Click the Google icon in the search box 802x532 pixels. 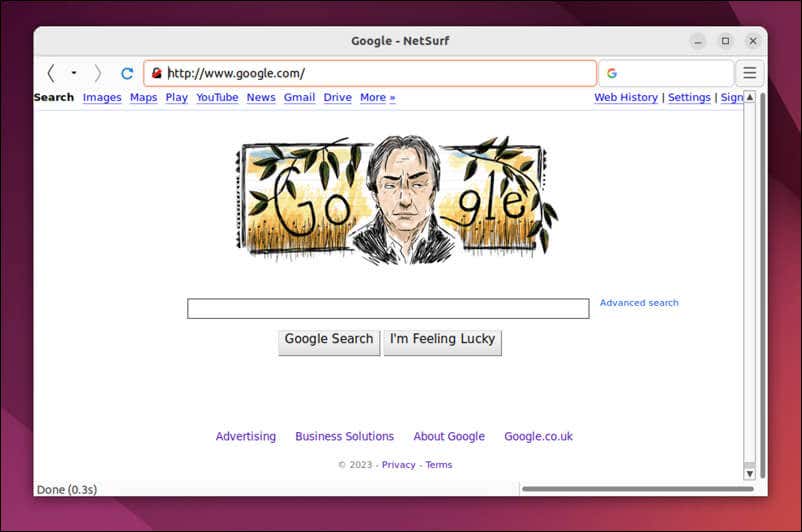click(612, 73)
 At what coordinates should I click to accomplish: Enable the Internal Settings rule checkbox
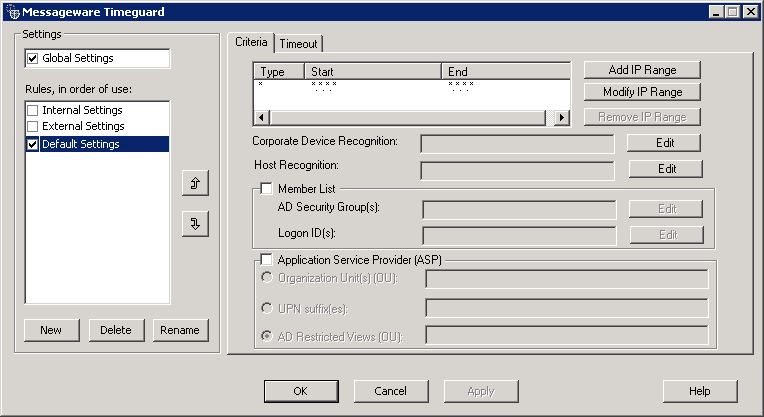pyautogui.click(x=33, y=110)

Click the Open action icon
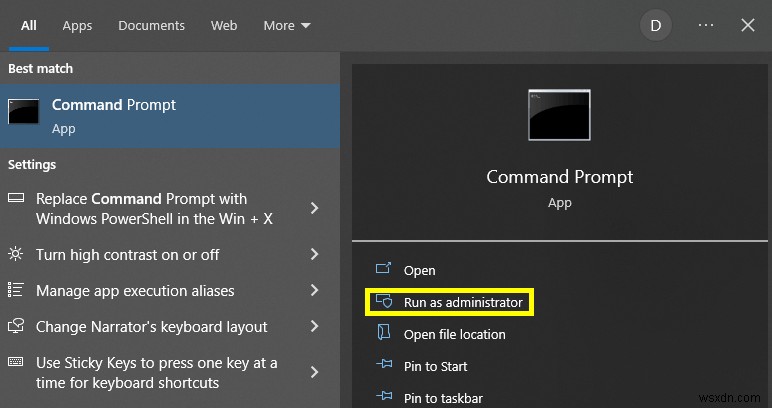pyautogui.click(x=382, y=270)
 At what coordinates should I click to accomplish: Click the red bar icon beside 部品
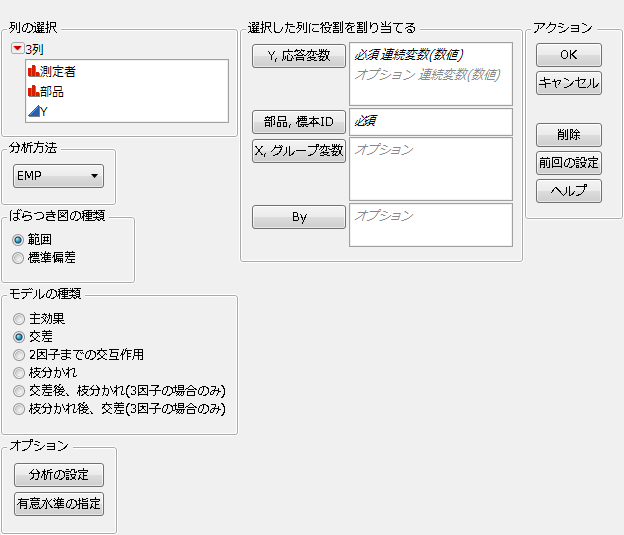point(33,91)
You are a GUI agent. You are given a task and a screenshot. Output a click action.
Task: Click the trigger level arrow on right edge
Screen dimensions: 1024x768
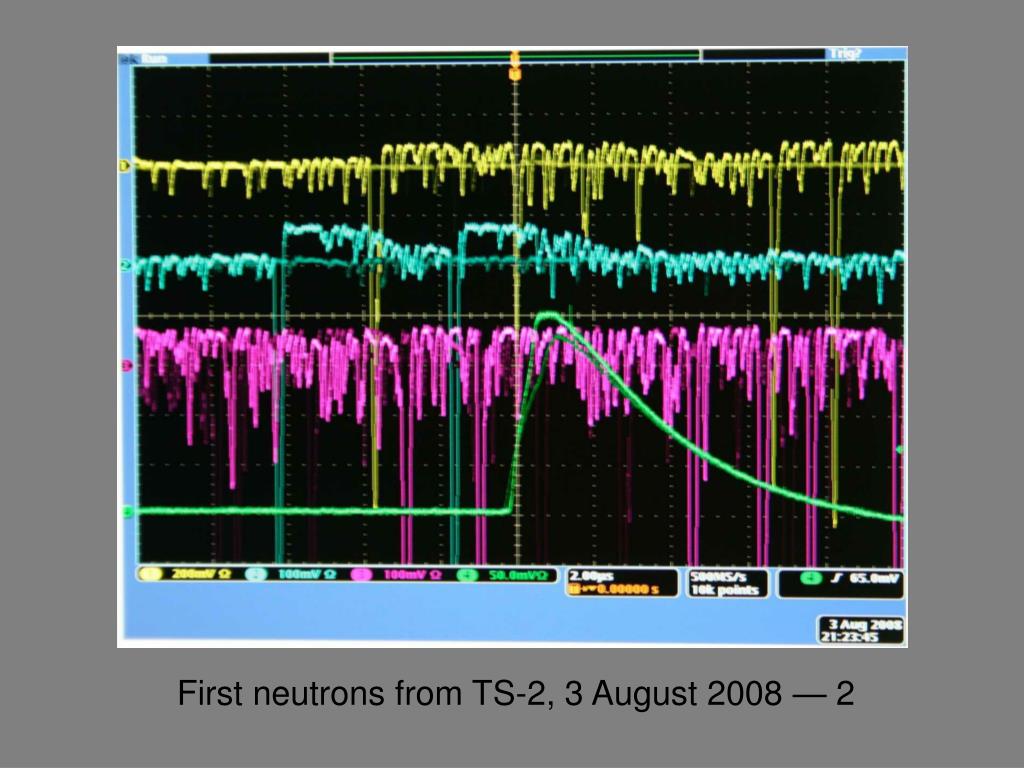pos(900,450)
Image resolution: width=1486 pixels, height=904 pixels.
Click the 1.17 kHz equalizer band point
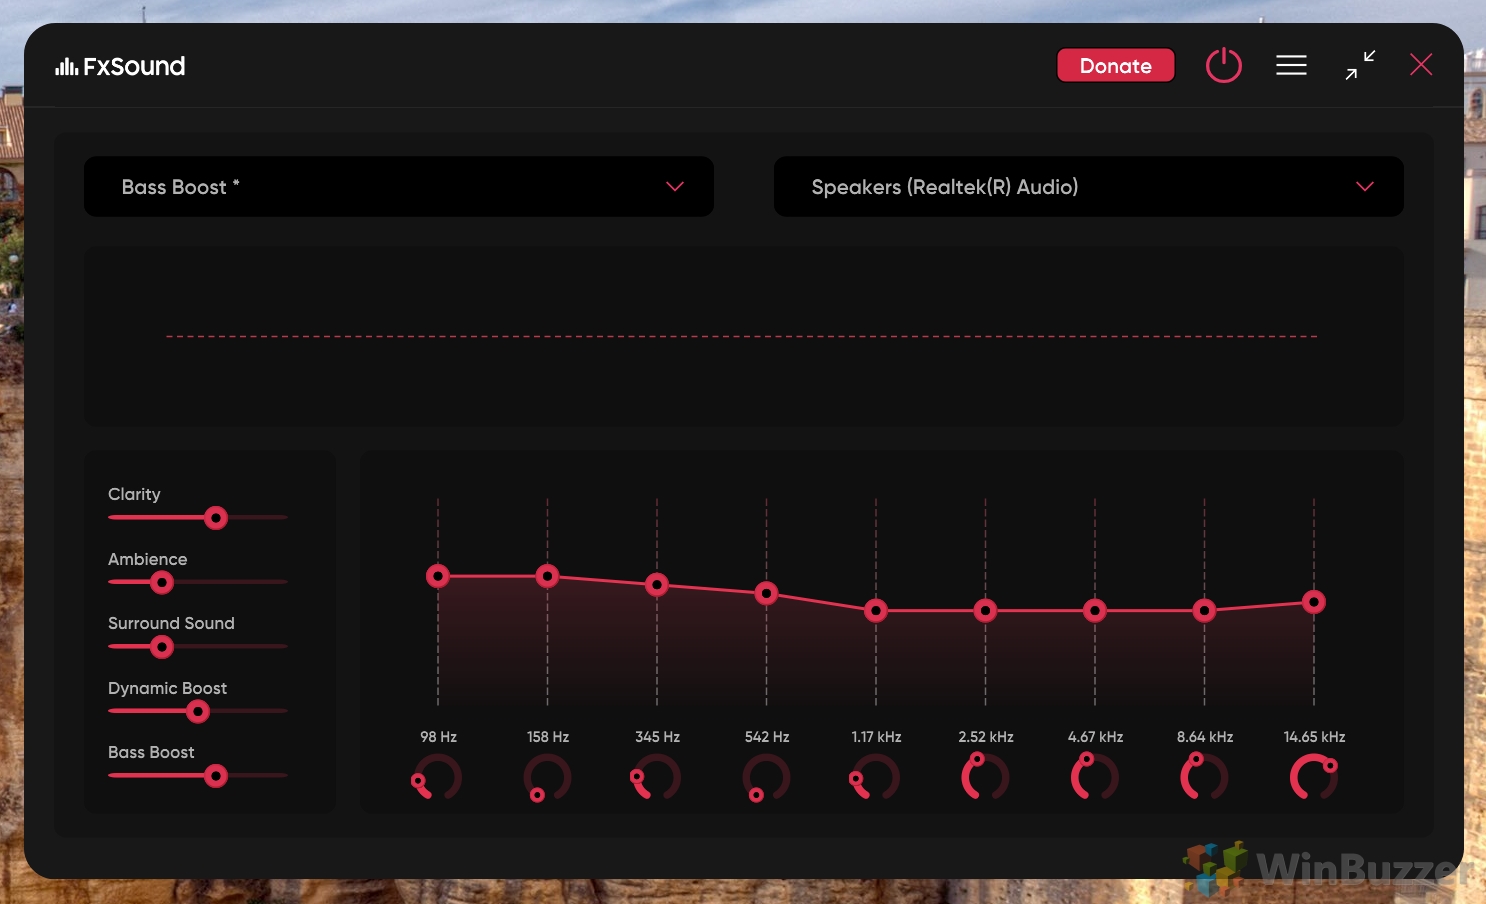pos(876,610)
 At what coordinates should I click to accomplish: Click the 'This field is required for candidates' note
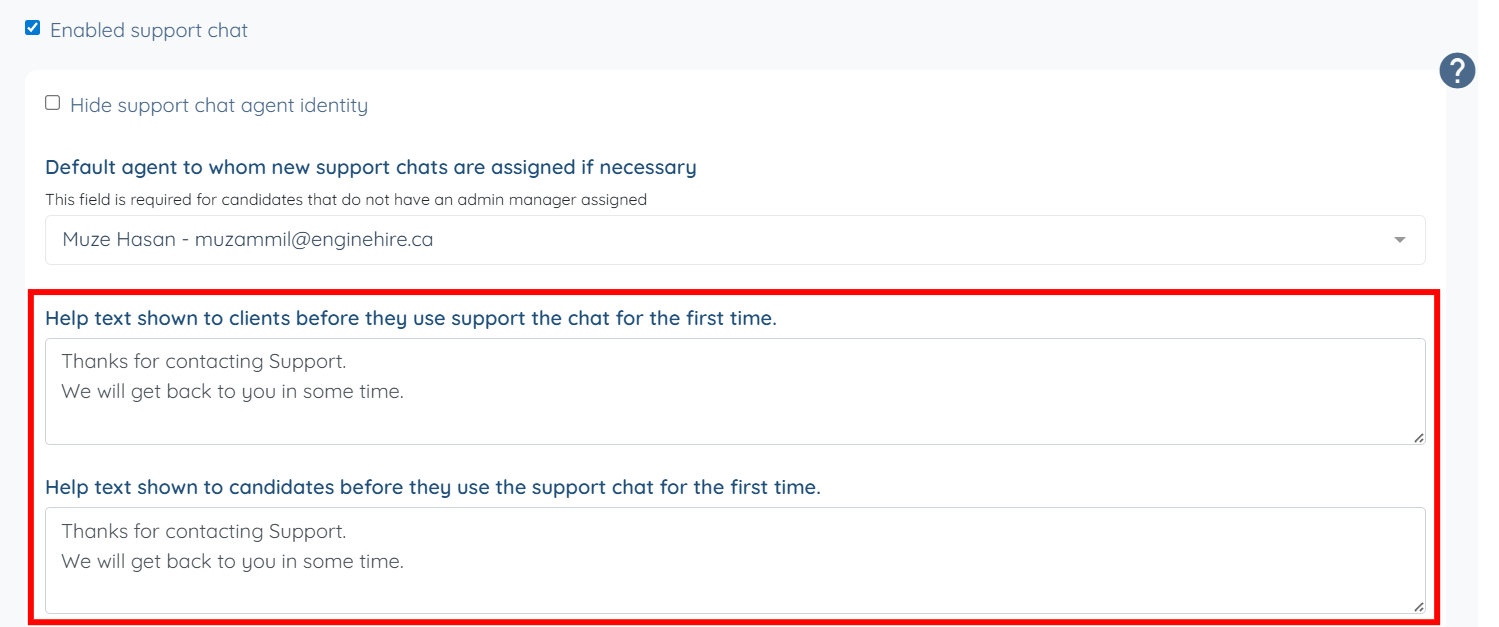346,200
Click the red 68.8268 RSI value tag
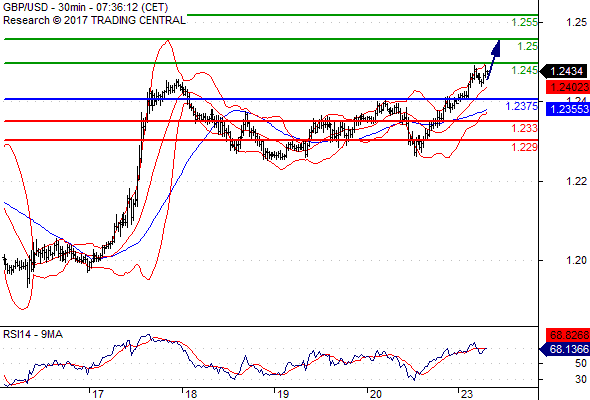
○ ○ ○ ○ ○ ○ ○
=== Set exercise ===
Copy the material above word for word, starting at the line that contains "Image resolution: width=1486" and ending at the last line of the material. Leave the pictures out of your copy.

=== Written solution ===
Image resolution: width=1486 pixels, height=904 pixels.
Click the 1.17 kHz equalizer band point
pos(876,610)
 At what coordinates should I click to accomplish: Click the 'This field is required for candidates' note
346,200
Click the red 68.8268 RSI value tag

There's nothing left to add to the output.